Sometimes, I don’t know why I keep trying to do this. I love nicotine. I love everything about it. Since I started around 19, I have tried to quit about 12 times. At this point, I have lost count of how many times I have tried to quit.
Still, I know that it is for the best. During the quarantine, I was arguably the healthiest I had ever been in my entire life. I was exercising almost every day. I was in more control of my diet. I had an improved sleep schedule. I wasn’t drinking every day. And I wasn’t smoking.
All of that went out the window after I got a new job. I got hired right around October, right before the rush of holiday seasons. Work after work. Celebration on top of celebration. I wouldn’t say that I let myself go but I wasn’t keeping myself together either.
Even after the New Year had come and gone, I was still busy dealing with a combination of outstanding plans and spontaneous ones.

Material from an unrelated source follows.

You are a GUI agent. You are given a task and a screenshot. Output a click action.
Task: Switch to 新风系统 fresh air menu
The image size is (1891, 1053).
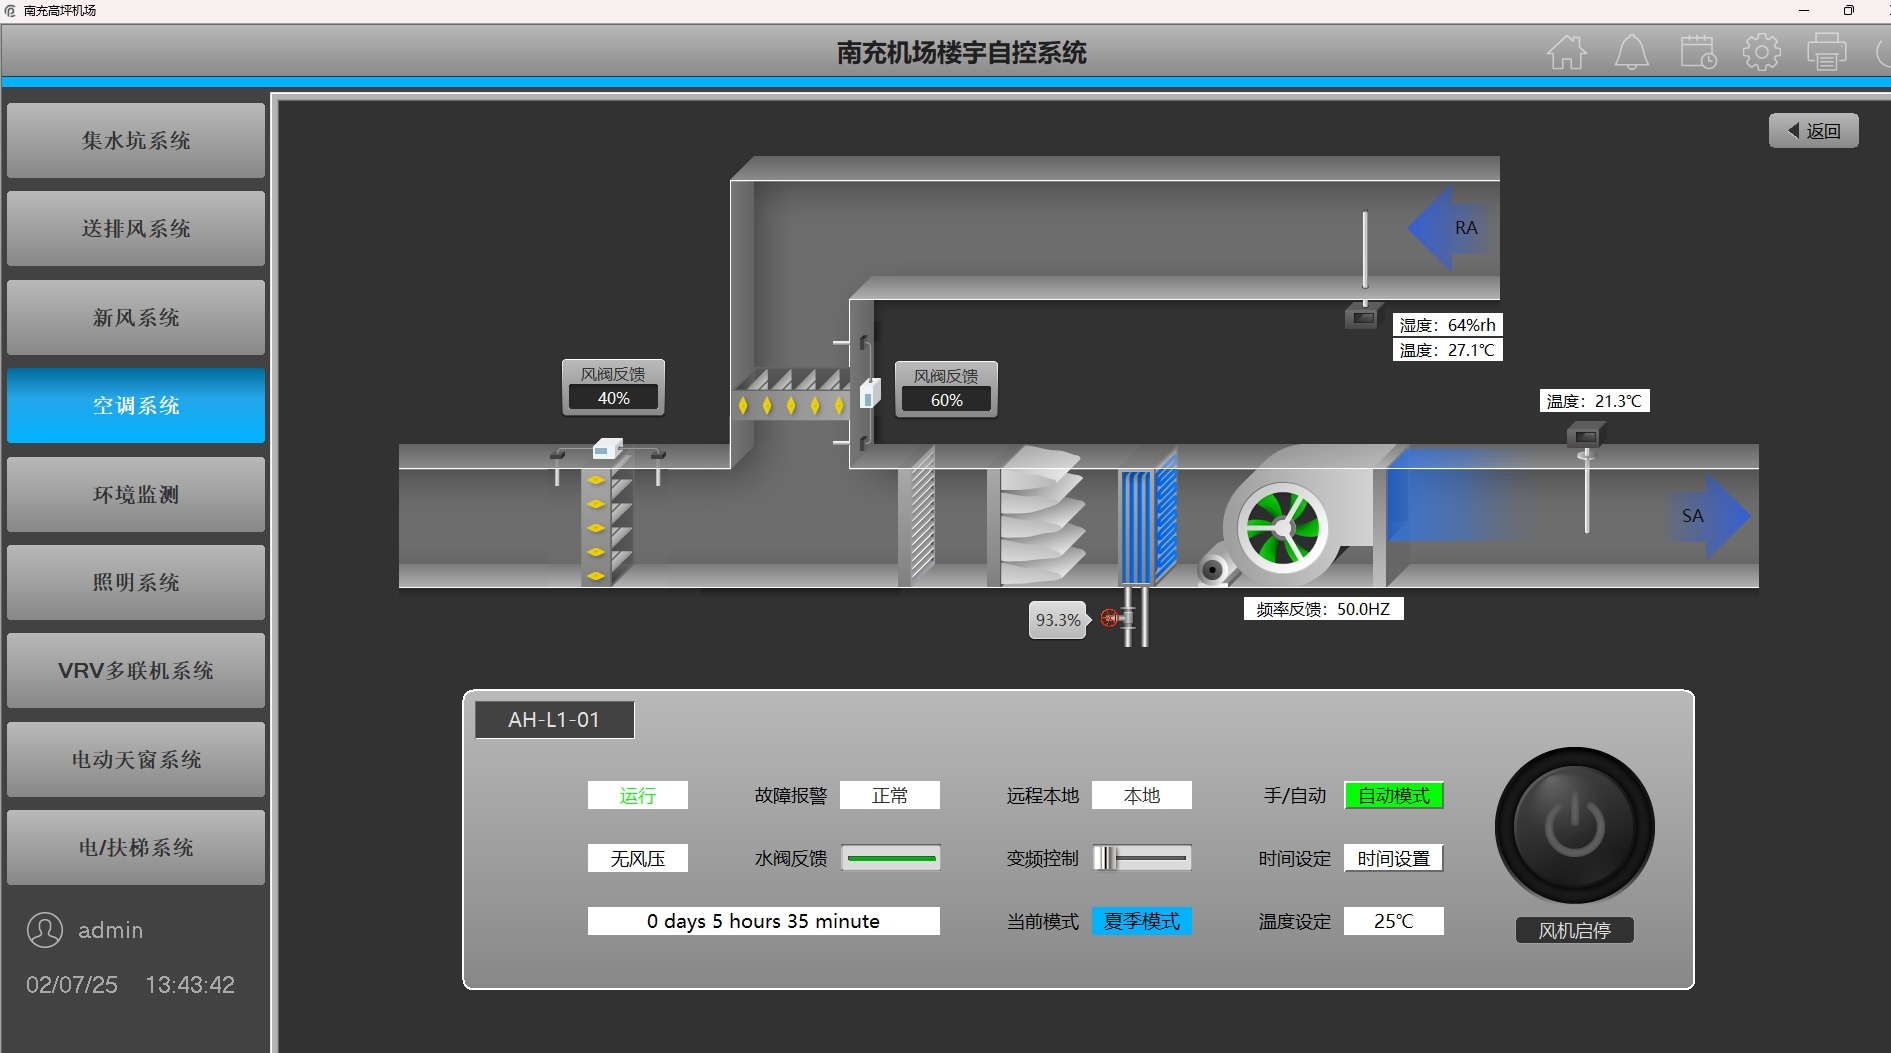coord(136,318)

I went to Indiana for a Dungeons and Dragons Convention at the beginning of the month. I went to visit some friends down in Texas at the end of the month. Additionally, a friend of mine told me last minute that they were going to be at an anime convention so I bought tickets last minute.

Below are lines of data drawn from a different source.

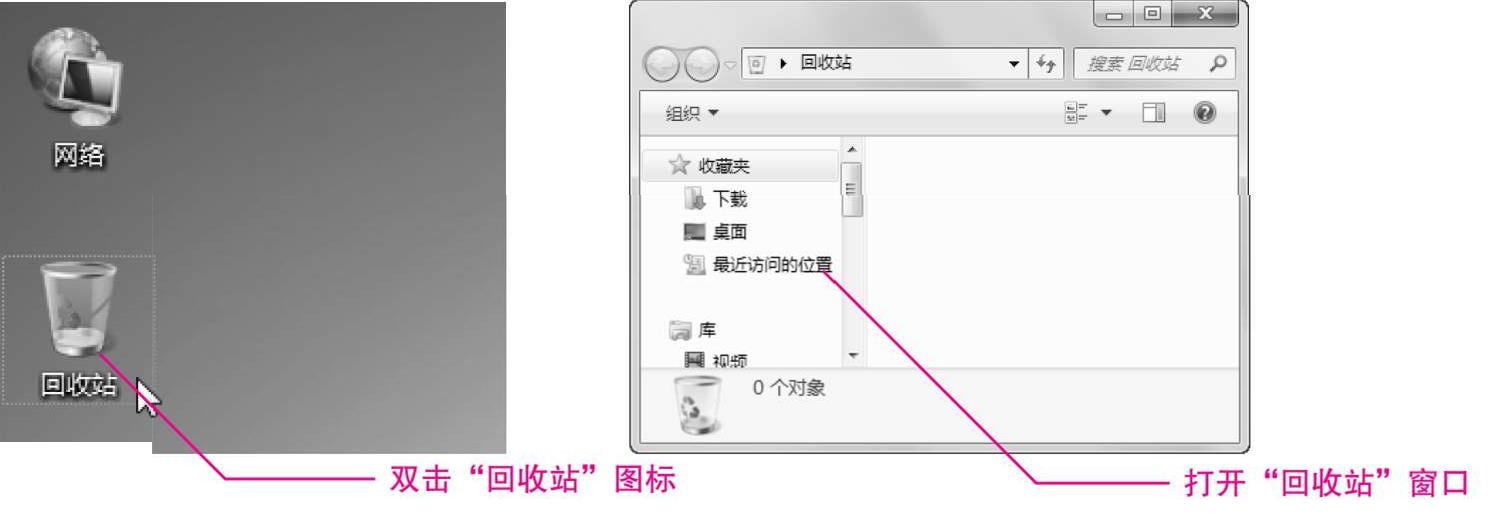Viewport: 1510px width, 519px height.
Task: Refresh the 回收站 folder view
Action: coord(1048,65)
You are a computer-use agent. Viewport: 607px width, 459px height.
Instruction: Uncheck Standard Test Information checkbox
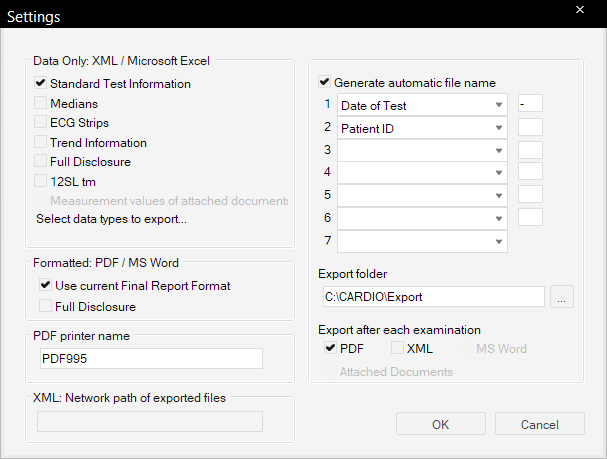click(41, 84)
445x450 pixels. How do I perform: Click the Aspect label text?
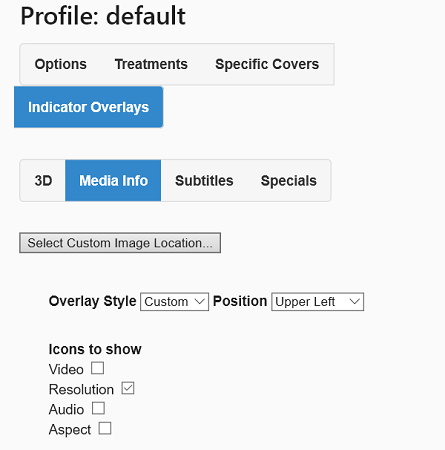(x=70, y=430)
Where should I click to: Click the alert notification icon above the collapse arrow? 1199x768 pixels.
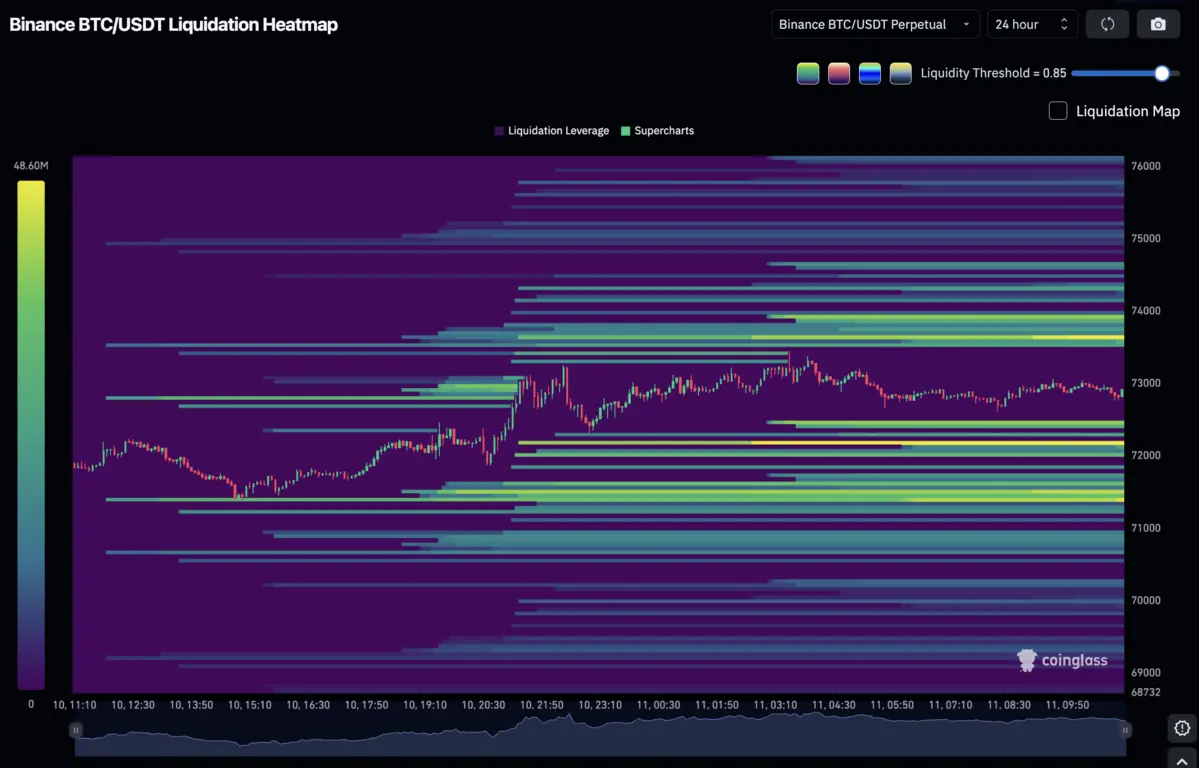[x=1181, y=728]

That is 3 weekends in a row of all work, all play, and no sleep. It was also an expensive weekend, too. This is part of the reason why I want to try quitting again. A smoking habit is expensive, eating away what seems like small bits of cash at a time when really it is burning a large, cigarette-sized burn in your income.
But really, it is about my health. Objectively, I had more energy when I was at my best moments in quarantine. I was able to achieve that in a vacuum when I didn’t have to work and didn’t have the obligations of the world to occupy my time.
Yet, I don’t see why I couldn’t do all of those things that I was doing right during the pandemic. This is the first step.
Do I want to give up smoking entirely? No. My favorite smoking moments are during parties and celebrations, ones that go long into the night, where friends are drinking and vibing. We tell each other stories of our past and tell each other how much we love each other. I watch them in our merry as I take a hit, hold it in my lungs, and exhale. I love and savor this.
What I don’t want is to keep it as a habit. Smoking can make you feel sluggish and manic at the same time. Your mind starts to crave something. If you tell yourself it can’t smoke, then you instantly think about something else that will give you a moment of relief in some other way. Food. Alcohol. Drugs. Sex. As someone with ADHD, it is already incredibly distracting.
They say that it takes 90 days to completely break a previously existing habit. I think I will have to do my best to keep myself busy during that time. I think the hardest times for me are idle moments and social environments. I hope that by June 1st, I will have used all of that time to replace one bad habit with several decent ones.
Because smoking is a fun luxury but an annoying habit.